## Goal of the exercise
Pull out every line of the records that contains the word "perform", and copy each one without changes.
○ ○ ○
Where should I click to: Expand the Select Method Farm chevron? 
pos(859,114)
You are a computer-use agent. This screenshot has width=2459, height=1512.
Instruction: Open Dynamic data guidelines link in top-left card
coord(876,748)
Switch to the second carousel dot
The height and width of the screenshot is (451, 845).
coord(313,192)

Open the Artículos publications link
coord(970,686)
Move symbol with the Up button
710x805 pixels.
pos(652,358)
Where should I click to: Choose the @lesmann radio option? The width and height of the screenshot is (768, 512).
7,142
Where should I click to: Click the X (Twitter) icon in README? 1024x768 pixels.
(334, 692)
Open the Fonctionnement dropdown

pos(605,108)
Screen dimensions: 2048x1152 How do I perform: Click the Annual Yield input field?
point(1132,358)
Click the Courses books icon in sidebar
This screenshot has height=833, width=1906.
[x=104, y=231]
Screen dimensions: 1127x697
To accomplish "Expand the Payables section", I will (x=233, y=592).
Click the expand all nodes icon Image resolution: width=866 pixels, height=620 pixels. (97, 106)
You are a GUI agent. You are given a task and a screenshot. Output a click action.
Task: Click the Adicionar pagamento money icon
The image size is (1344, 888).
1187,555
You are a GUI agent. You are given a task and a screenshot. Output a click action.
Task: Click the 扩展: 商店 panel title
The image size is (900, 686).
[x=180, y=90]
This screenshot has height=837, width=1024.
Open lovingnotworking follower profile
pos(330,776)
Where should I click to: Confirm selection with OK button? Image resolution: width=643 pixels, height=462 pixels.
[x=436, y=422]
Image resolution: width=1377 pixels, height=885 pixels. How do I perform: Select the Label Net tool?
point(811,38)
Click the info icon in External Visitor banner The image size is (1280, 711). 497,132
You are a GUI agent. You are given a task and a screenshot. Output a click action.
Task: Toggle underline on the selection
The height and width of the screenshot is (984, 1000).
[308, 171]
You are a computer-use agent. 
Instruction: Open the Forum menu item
○ ○ ○
## Exercise answer
Screen dimensions: 2048x1152 How do I perform: Click the Annual Yield input field?
Image resolution: width=1377 pixels, height=885 pixels. How do I perform: Select the Label Net tool?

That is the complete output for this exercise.